The kind of inspiration that primitive, non-Western art provided for European artists of the early 20th century was, for the Russian avant-garde artists, to be found not in faraway civilizations but in two great traditions of their own country: Russian folk culture and religious icons. This connection between the Russian avant-garde and both religious and folk icons is explored in «When Chagall Learned to Fly: From Icon to Avant-Garde,» a special exhibition organized jointly by Thessaloniki’s State Museum of Contemporary Art and the Ikonen Museum in Frankfurt where it was exhibited first before opening yesterday in Thessaloniki.

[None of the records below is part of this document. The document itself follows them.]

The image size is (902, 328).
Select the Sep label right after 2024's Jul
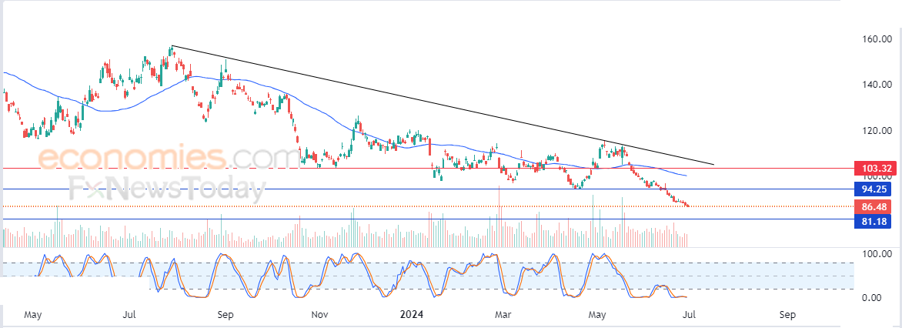787,315
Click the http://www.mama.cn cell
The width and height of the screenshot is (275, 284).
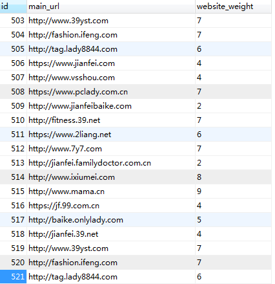[111, 191]
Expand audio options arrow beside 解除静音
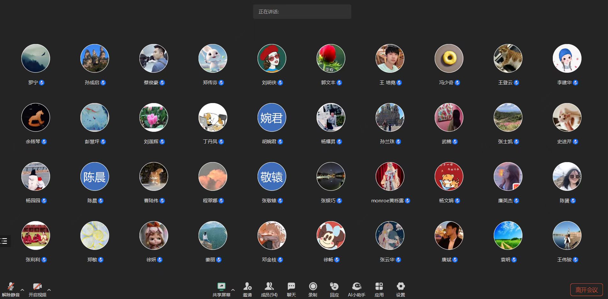 [x=22, y=290]
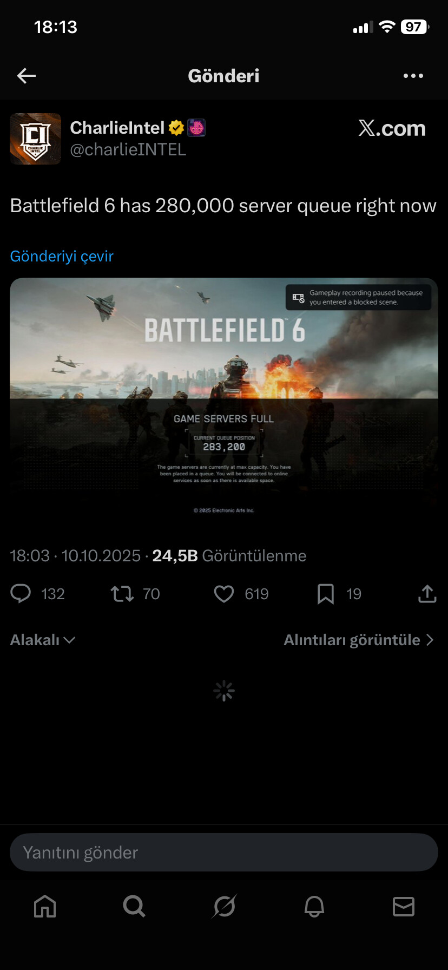
Task: Open the Search tab magnifier icon
Action: click(134, 906)
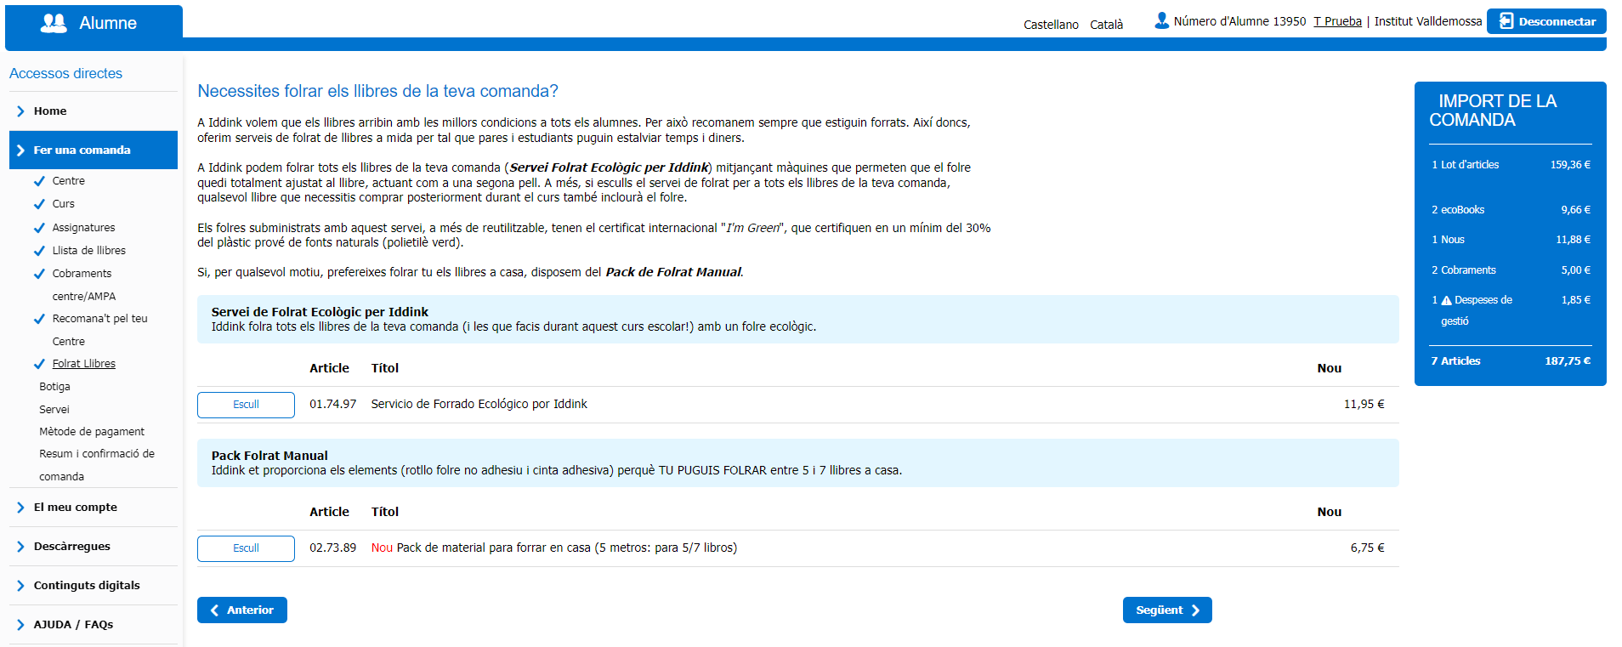Expand the Home sidebar section
The height and width of the screenshot is (647, 1622).
[50, 111]
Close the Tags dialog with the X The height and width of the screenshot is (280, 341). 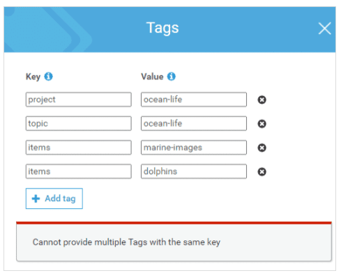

Based on a concept developed by the curator of the Ikonen Museum of Frankfurt, Dr Snejanka Bauer, the exhibition juxtaposes works of the avant-garde with religious icons, or the so-called «lubki» – popular folk prints that started out with a religious content (something like cheap reproductions of religious icons) but soon expanded to folk and genre themes. Malevich’s «Black Square» is, for example, placed next to a 16th century icon that depicts the holy mandylion (veil). «In this square, I see what people once saw in the image of God,» Malevich wrote, associating spirituality with his spare, abstract compositions. The exhibition is filled with similar, explicit comparisons between icons, lubki and the works of artists such as Vassily Kandinsky, Mikhail Larionov, El Lissitzky, Alexandra Exter, Lyubov Popova, Ivan Klyun, Alexander Rodchenko and Natalia Goncharova. Apparently, some artists were interested in the spiritual content of icons and others in their formal, visual qualities. The exhibition’s section on Marc Chagall is perhaps the most visually impressive. It includes the monumental «Commedia del’ Arte» which Chagall painted in 1959 for Frankfurt’s theater (it is being presented outside Frankfurt for the first time) and 14 preparatory drawings. The painting’s flying creatures – where the title of the exhibition comes from – comprised a favorite theme in the lubki iconography which Chagall consistently drew upon in his art. An innovative and theoretically interesting exhibition, «When Chagall learned to Fly» will last run through August. For more information, call 2310.589.140.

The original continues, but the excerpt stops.